* **Task instructions**
Return the following from the records below: each line, word for word, starting with the line that contains "640x411 pixels." and going on through the line that contains "Click the red leave meeting button", with nothing outside that range.

* **Data for this task**
________________

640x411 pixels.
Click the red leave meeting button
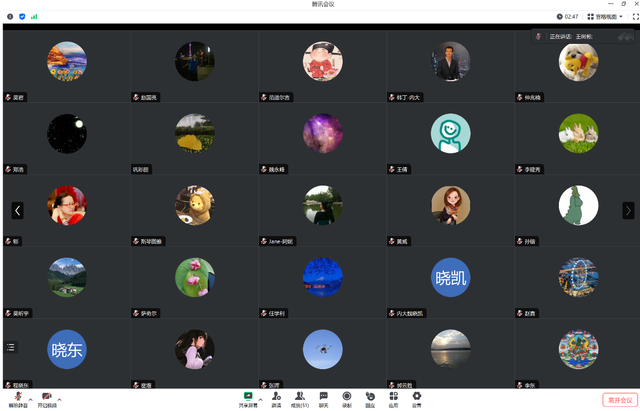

________________

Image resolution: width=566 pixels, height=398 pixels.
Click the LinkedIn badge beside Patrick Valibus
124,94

________________

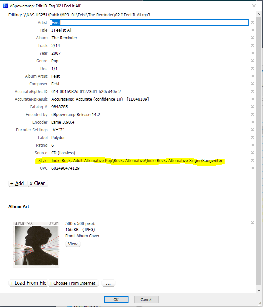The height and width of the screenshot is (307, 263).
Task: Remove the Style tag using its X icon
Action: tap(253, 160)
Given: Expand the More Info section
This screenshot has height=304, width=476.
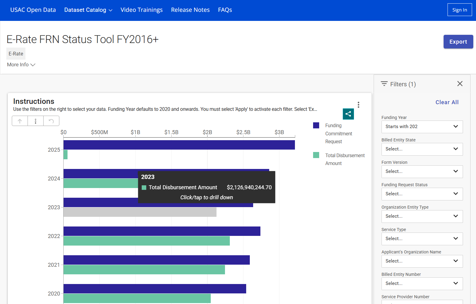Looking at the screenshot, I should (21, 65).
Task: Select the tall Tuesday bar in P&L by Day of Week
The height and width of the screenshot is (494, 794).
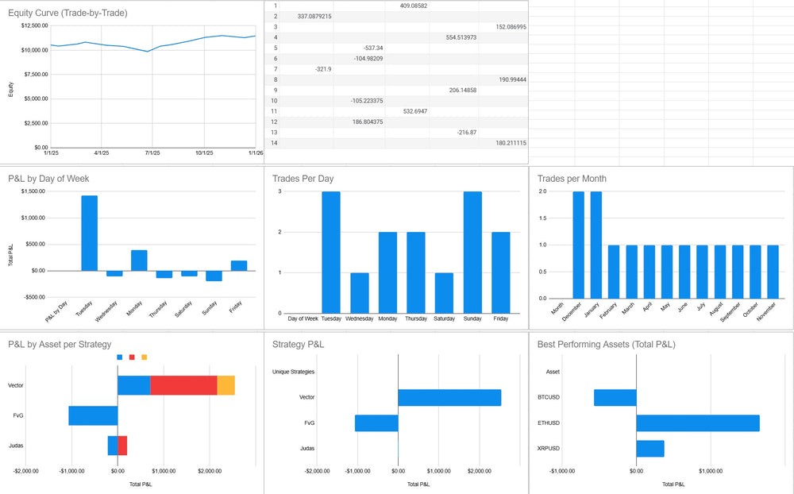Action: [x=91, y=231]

________________

* **Completed task**
640x411 pixels.
Click the red leave meeting button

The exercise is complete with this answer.